I‘ll be home in three weeks but, just this week alone, I missed Vanessa’s last high school soccer game, Halloween, and the climax of the fall foliage season.  However, Roberta is here, and I can’t remember a more spectacular day in Baku since I arrived!  This morning, we went to the Old City, and climbed to the top of Maiden’s Tower, Baku’s most popular tourist site.  According to Baku legend, the 115-foot tower was built by the ruler of the Shirvan dynasty in the 6th or 7th century at the request of his daughter whom he wanted to marry. Once completed, the princess climbed to the top and jumped to her death in the Caspian Sea.  Today, however, Roberta and I simply enjoyed the view.

This afternoon, Roberta was the guest at a luncheon of the new Azerbaijan Women’s Diplomatic Club.  Several of the women will be heading to embassy posts in other countries. 

Program note:  The Doha Debates on BBC World News (all times Eastern.\

Saturday, November 1: 11:10am, 4:10pm, and 8:10pm

Sunday, November 2: 7:10am, 12:10pm, and 3:10pm.

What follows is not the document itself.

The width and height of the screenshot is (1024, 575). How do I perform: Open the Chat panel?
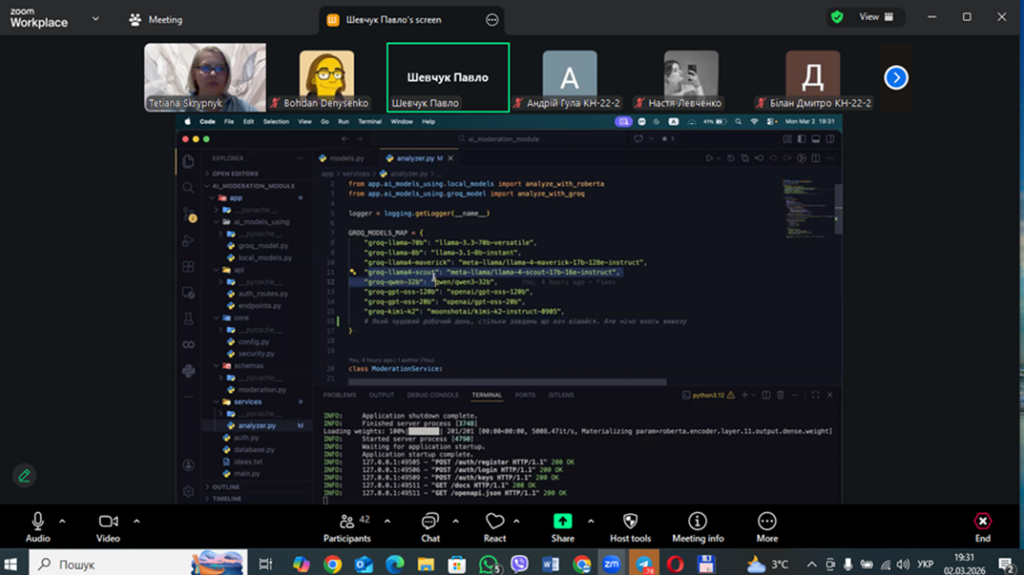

The 87%-13% vote against John McCain at the debate we attended this week was the largest margin ever recorded during the program’s 5-year history.

Meanwhile, our first taping of ADA Majlis is tentatively scheduled for November 14 to air two days later. The focus will be the Baku Energy Summit involving representatives from 15 nations.  There is so much sill to do, including issuing invitations to the presidents of Poland, Ukraine, Lithuania, Georgia, and Turkey, as well as other participants, coordinating a similar energy debate to be recorded in Washington and inserted in our program, researching questions about oil, gas, pipeline, and other geopolitical issues, purchasing couches and tables for our set, technical rehearsals with the crew from ITV, and studio rehearsals with Khazar who never has hosted a television program.  I’ll keep you posted.